As mobilizações de jovens indignados em vários países europeus são importantes, sem dúvida, mas não há democracia sem partidos”, avaliou o ex-presidente de Portugal, Mário Soares, em Madri, durante o seminário Crise de representação e desafios da democracia no século XXI, que reuniu políticos, acadêmicos, sindicalistas e lideranças da sociedade civil de Brasil, Portugal e Espanha, no primeiro final de semana de maio. A reportagem é de Guilherme Kolling, direto de Madri.
Por Guilherme Kolling, publicado na Carta Maior
O ex-presidente de Portugal Mario Soares reconhece a legitimidade de movimentos da sociedade civil que questionam a representatividade de partidos e de sindicatos. É o caso dos Indignados, grupo que surgiu na Espanha há um ano (no dia 15 de maio, razão pela qual é também chamado 15M) e que oxigenou a discussão política na Península Ibérica e no mundo, já que inspirou movimentos semelhantes, em diversos países, organizados através das redes sociais na internet.
“Essas mobilizações são importantes, sem dúvidas, mas não há democracia sem partidos”, avaliou Soares em Madri, durante o seminário Crise de representação e desafios da democracia no século XXI, que reuniu políticos, acadêmicos, sindicalistas e lideranças da sociedade civil de Brasil, Portugal e Espanha, no primeiro final de semana de maio.
Um dos principais temas discutidos foi a perda de credibilidade e o envelhecimento dos partidos políticos, tese sustentada por vários painelistas.
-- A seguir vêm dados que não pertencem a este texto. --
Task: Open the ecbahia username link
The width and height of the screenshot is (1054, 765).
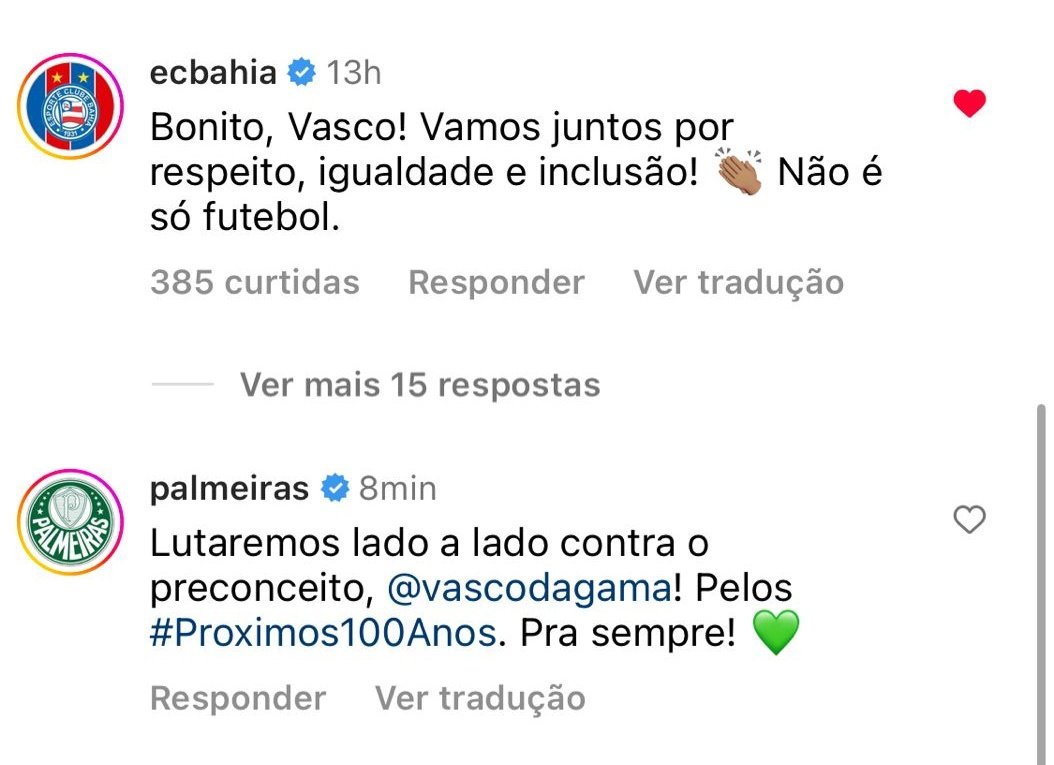Action: 212,72
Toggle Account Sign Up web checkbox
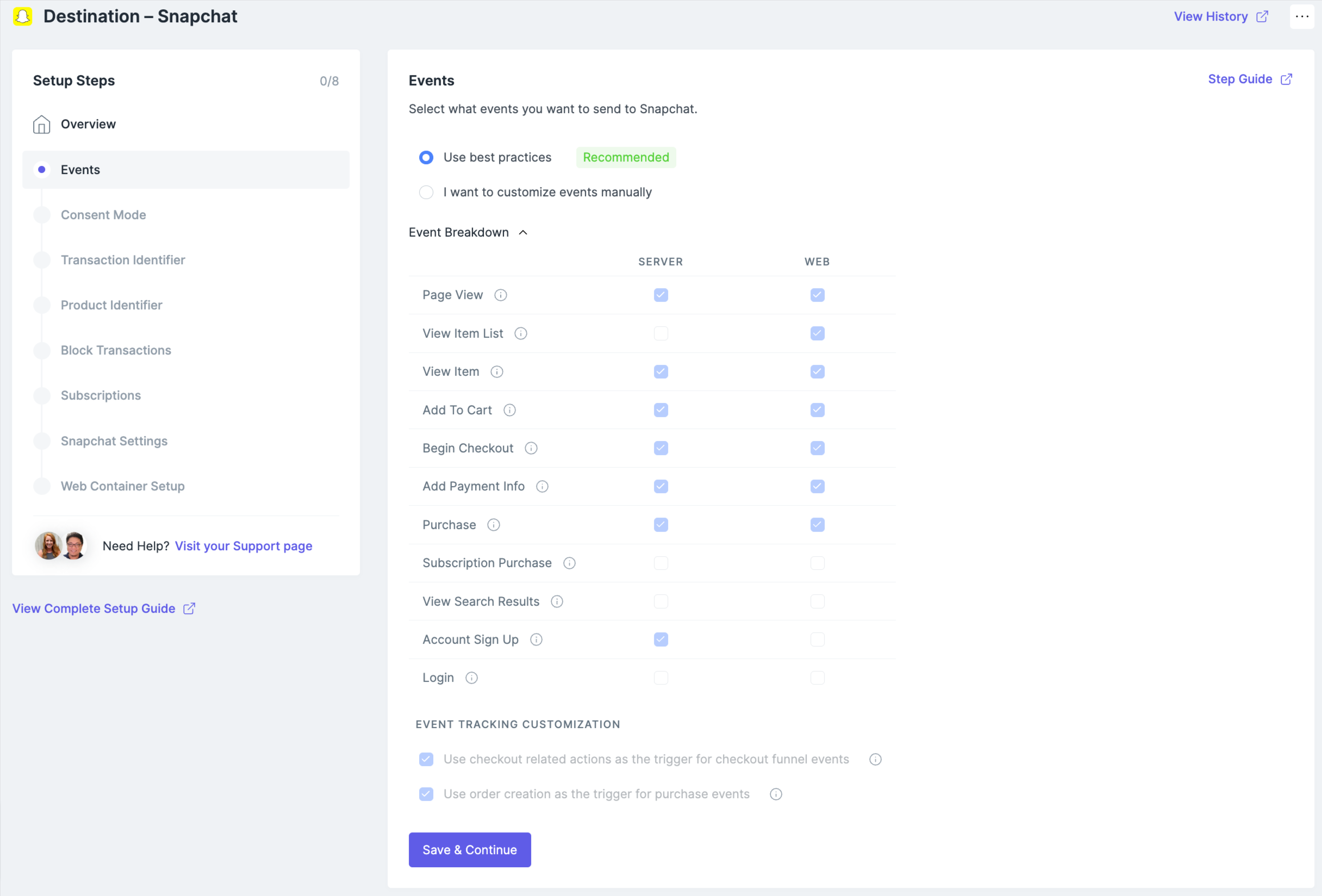Screen dimensions: 1322x896 [817, 639]
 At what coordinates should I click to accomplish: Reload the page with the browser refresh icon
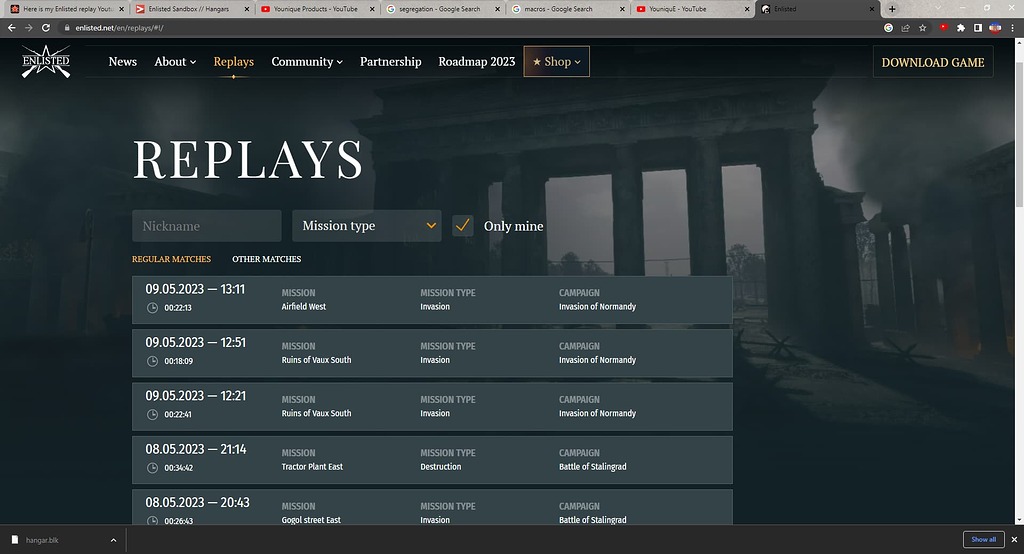click(46, 28)
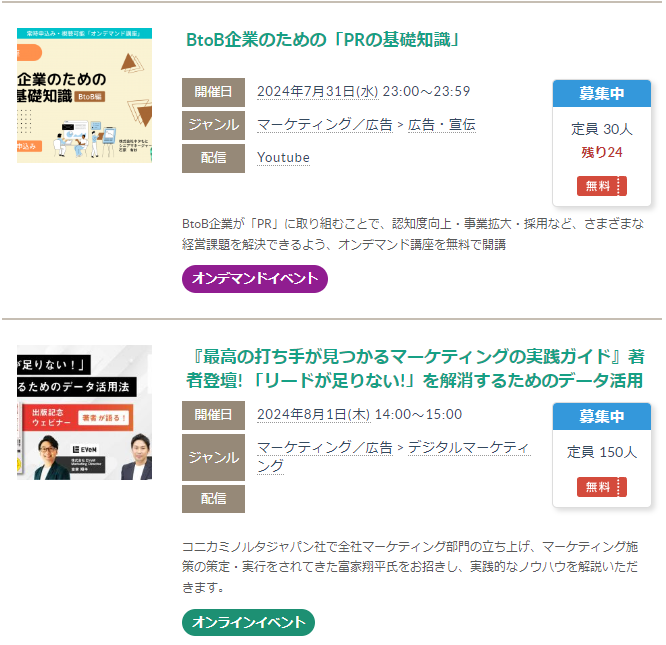Image resolution: width=666 pixels, height=645 pixels.
Task: Click the second event's red 無料 ticket icon
Action: coord(601,487)
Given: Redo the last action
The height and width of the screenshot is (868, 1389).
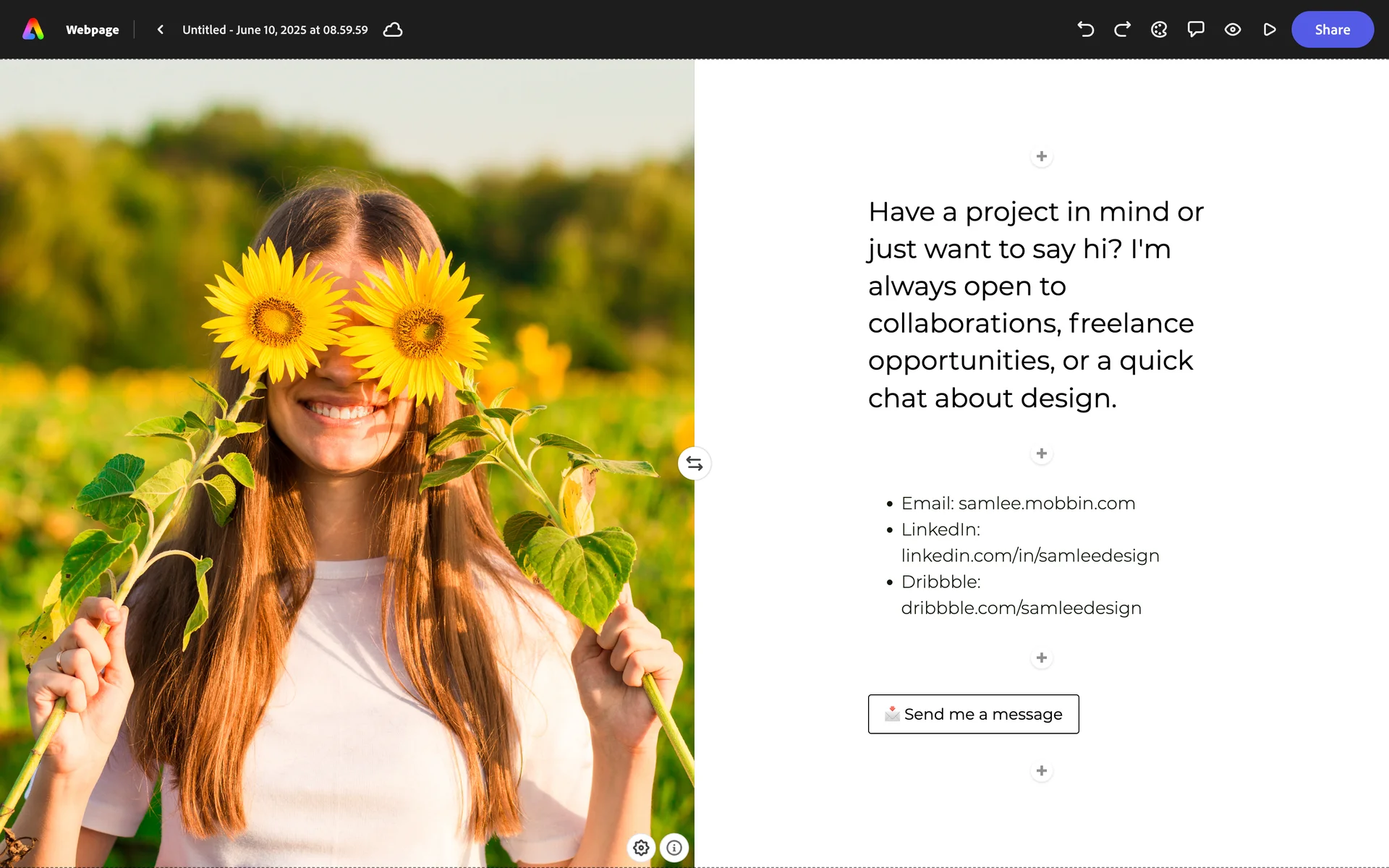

Caso do professor da Universidade de Alcalá de Henares, historiador Pedro Perez Herrero, para quem está ocorrendo um distanciamento do cidadão em relação à política, já que cada vez mais gente não se sente representada pelos partidos.
“Há uma clara mudança na forma de participação, como nos mostra o 15M, que provocou um repensar da nossa democracia, que não está funcionando. As pessoas querem interferir nas decisões. Como a política dos estados-nação não está funcionando e os deputados não têm comunicação direta com os seus representados, o cidadão se volta ao município para poder participar.”
Nicolas Sartorius, vice-presidente da Fundación Alternativas, da Espanha, que promoveu o encontro em parceria com o governo do Rio Grande do Sul, sustentou que as legendas devem se abrir aos cidadãos e não ficarem restritas aos seus filiados.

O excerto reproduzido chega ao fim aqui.